As illustrated in Theorems 19.3.11 (2) and 19.3.12 (2), upper tail comparisons of MEV dfs trickle down to comparisons of entire distributions due to the scalable property of homogeneity.

We conclude this paper with an example to illustrate an idea for obtaining asymptotic Fréchet bounds.

Example 19.3.13.

Let (T 1, T 2) denote a random vector with a Marshall-Olkin distribution [307] as defined as follows:

$$\displaystyle{T_{1} = E_{1} \wedge E_{12},\ T_{2} = E_{2} \wedge E_{12},}$$

where \(E_{1},E_{2},E_{12}\) are i.i.d. exponentially distributed with unit mean. Clearly, for t 1 > 0, or t 2 > 0,

$$\displaystyle{\mathrm{P}\{T_{1} > t_{1},T_{2} > t_{2}\} = {e}^{-(t_{1}+t_{2})-t_{1}\vee t_{2} } < {e}^{-t_{1}\vee t_{2} } =\mathrm{ P}\{T_{1} > t_{1},T_{1} > t_{2}\}.}$$

Hence \((T_{1},T_{2}) \leq _{\mathrm{uod}}(T_{1},T_{1})\), which is known as the Fréchet upper bound for the class of dfs with fixed exponential margins.
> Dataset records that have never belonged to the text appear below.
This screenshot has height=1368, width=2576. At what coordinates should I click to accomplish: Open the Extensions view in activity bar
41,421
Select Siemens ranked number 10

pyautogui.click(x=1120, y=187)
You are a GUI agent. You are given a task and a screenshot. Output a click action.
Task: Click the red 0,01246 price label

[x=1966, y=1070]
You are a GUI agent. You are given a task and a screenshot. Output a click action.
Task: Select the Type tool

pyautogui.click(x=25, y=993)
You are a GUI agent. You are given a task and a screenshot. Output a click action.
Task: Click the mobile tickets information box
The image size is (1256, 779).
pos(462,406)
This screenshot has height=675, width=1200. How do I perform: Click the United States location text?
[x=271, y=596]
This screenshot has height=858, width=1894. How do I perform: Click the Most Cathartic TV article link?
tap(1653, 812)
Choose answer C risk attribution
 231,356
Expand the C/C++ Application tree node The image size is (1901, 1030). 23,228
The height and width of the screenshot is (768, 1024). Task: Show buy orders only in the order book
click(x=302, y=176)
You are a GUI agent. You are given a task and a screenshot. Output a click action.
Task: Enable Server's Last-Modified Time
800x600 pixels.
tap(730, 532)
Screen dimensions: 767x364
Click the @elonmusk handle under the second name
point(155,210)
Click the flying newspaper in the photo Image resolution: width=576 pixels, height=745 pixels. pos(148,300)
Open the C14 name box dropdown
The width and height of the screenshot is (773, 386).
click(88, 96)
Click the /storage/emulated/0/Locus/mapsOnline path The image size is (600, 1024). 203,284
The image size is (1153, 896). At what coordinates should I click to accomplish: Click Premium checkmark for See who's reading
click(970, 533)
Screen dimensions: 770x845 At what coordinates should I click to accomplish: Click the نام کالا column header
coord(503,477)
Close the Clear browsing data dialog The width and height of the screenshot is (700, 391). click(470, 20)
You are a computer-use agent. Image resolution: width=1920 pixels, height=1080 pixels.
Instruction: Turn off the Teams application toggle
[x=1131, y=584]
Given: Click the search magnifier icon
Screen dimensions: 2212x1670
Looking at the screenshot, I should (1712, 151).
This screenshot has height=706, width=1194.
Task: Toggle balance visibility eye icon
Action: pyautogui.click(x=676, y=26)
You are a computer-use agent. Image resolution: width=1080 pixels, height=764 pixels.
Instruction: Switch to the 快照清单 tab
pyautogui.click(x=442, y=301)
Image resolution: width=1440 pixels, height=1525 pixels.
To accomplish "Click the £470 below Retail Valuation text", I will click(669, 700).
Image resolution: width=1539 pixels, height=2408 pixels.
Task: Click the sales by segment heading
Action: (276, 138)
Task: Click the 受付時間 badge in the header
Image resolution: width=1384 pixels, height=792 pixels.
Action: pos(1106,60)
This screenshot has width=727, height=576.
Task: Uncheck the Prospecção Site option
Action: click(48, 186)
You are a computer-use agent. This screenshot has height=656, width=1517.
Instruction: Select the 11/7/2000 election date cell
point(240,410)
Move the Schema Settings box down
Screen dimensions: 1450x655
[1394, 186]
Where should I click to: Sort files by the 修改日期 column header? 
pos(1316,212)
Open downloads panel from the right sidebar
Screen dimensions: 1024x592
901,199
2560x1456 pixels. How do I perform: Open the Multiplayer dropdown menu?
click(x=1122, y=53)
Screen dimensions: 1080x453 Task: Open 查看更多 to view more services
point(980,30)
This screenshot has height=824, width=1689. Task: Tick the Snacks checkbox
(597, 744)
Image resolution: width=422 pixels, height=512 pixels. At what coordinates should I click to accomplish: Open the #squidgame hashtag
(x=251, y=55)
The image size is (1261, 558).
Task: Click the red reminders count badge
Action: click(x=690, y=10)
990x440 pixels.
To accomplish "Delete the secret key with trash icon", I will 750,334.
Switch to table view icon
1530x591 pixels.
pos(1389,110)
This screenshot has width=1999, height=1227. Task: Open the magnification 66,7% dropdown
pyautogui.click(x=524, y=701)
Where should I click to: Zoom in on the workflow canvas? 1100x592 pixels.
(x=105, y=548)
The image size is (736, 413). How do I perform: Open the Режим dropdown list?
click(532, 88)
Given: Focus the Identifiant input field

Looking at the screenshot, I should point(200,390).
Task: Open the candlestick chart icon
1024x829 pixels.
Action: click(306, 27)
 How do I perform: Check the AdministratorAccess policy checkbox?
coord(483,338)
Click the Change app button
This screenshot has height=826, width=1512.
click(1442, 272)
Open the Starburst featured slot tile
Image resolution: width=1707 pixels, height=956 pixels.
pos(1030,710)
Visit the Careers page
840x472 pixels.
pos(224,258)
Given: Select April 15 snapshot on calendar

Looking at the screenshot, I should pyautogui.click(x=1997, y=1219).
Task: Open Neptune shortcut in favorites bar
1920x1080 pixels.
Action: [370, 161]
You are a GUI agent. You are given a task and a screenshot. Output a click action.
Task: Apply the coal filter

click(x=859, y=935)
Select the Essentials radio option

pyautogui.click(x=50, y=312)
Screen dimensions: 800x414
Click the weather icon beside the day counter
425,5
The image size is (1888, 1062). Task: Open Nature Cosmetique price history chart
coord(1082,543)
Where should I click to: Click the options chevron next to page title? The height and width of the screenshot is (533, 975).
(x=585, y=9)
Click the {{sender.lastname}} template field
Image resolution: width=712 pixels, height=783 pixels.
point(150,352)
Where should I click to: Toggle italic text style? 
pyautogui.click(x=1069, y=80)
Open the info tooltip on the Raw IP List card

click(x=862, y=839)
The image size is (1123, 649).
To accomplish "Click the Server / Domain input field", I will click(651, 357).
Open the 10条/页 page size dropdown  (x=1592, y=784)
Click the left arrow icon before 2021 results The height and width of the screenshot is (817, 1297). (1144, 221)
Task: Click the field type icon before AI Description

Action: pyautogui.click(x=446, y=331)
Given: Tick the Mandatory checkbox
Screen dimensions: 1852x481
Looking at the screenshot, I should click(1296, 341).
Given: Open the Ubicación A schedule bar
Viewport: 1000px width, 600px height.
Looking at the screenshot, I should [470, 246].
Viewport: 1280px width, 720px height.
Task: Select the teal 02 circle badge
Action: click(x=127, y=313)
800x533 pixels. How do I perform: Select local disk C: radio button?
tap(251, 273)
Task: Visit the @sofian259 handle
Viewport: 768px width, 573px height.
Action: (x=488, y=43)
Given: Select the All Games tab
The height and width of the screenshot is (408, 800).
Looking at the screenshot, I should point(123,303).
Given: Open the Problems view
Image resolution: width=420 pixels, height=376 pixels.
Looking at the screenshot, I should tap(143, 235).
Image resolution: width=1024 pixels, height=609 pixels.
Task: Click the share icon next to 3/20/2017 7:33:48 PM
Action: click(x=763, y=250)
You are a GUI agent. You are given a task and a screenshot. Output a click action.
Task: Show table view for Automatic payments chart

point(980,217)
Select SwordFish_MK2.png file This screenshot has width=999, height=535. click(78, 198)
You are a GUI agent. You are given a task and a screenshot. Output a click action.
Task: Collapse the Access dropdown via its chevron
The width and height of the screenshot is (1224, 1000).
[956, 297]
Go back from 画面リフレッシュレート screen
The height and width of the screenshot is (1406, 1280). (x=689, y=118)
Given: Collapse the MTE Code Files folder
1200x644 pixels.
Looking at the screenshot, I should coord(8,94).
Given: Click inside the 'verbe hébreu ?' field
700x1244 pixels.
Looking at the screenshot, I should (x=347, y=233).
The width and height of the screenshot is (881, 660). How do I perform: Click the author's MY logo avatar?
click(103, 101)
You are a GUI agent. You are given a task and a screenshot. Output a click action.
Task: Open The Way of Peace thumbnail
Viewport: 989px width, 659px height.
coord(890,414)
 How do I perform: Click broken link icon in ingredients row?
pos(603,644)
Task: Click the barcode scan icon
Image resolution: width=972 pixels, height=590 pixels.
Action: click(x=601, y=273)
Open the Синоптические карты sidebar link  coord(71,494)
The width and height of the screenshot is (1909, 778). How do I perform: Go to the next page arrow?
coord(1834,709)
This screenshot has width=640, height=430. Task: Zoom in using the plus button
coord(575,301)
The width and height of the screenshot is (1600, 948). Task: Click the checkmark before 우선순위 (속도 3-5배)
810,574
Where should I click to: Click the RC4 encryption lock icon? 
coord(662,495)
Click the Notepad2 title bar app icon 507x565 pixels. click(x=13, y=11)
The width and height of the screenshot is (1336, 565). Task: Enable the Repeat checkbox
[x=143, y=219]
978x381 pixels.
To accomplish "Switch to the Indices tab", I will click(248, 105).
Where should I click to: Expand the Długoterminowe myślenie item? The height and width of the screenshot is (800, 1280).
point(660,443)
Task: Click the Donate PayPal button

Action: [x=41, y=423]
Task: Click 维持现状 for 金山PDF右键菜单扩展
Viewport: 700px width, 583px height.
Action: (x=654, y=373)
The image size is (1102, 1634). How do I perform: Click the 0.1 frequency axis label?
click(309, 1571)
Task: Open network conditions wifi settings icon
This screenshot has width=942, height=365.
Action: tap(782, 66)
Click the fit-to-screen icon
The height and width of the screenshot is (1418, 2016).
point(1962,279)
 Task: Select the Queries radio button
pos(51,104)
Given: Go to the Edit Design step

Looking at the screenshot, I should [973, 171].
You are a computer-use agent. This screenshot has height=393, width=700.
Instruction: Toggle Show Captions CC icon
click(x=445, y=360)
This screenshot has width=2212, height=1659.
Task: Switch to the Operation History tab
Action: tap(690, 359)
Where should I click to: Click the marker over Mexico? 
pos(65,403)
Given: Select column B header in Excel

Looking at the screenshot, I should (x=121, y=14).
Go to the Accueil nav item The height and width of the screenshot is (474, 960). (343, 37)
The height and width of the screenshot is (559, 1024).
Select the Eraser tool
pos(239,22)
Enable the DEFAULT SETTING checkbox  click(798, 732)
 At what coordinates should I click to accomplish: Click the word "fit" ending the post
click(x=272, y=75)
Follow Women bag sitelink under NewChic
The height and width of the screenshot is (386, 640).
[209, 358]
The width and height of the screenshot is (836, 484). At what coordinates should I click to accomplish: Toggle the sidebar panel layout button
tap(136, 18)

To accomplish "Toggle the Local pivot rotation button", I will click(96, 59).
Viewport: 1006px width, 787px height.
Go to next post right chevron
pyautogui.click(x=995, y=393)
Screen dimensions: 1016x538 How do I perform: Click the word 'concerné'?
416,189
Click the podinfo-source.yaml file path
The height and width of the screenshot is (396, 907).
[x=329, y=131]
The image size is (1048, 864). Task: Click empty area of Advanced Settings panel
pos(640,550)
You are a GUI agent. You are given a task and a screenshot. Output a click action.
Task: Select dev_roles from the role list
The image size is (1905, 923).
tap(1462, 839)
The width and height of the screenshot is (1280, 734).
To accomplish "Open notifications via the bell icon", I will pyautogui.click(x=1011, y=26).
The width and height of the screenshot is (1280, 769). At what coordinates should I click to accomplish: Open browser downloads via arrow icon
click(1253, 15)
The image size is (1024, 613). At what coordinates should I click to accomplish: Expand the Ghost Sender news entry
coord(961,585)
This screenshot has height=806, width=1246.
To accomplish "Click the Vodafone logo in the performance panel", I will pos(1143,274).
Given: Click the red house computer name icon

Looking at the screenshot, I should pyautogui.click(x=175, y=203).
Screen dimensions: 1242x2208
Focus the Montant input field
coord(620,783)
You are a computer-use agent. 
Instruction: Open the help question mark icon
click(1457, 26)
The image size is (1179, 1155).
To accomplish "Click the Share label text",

Let R 1 and R 2 denote two nonnegative random variables that are independent of \((T_{1},T_{2})\). Assume that the survival functions of \(R_{1}^{-1}\) and \(R_{2}^{-1}\) are tail equivalent, regularly varying with tail index − α [see Eq. (19.1.6)]. Since \(R_{1}^{-1}\) and \(R_{2}^{-1}\) are tail equivalent, the margins of \((R_{2}^{-1}T_{1},R_{2}^{-1}T_{2})\) and \((R_{1}^{-1}T_{1},R_{1}^{-1}T_{1})\) are all tail equivalent. It follows from Theorem 3.2 of [280] that the upper tail dependence functions of \((R_{2}^{-1}T_{1},R_{2}^{-1}T_{2})\) and \((R_{1}^{-1}T_{1},R_{1}^{-1}T_{1})\) are given by

$$\displaystyle\begin{array}{rcl} b(w_{1},w_{2})& =& {2}^{\alpha }{(w_{1} + w_{2} + w_{1} \vee w_{2})}^{-\alpha } {}\\ b^{\prime}(w_{1},w_{2})& =& {2}^{\alpha }{(w_{1} \vee w_{2})}^{-\alpha }. {}\\ \end{array}$$

Clearly, \(b(w_{1},w_{2}) < b^{\prime}(w_{1},w_{2})\), and thus by Theorem 19.3.6 we have \((R_{2}^{-1}T_{1},R_{2}^{-1}T_{2}) \leq _{\mathrm{tuod}}(R_{1}^{-1}T_{1},R_{1}^{-1}T_{1})\). Note that the df of \((R_{1}^{-1}T_{1},R_{1}^{-1}T_{1})\) is viewed as an asymptotic Fréchet upper bound in the sense of tail upper orthant order, because the respective margins of \((R_{2}^{-1}T_{1},R_{2}^{-1}T_{2})\) and \((R_{1}^{-1}T_{1},R_{1}^{-1}T_{1})\) are only tail equivalent, rather than being identical as required in the case of Fréchet bounds.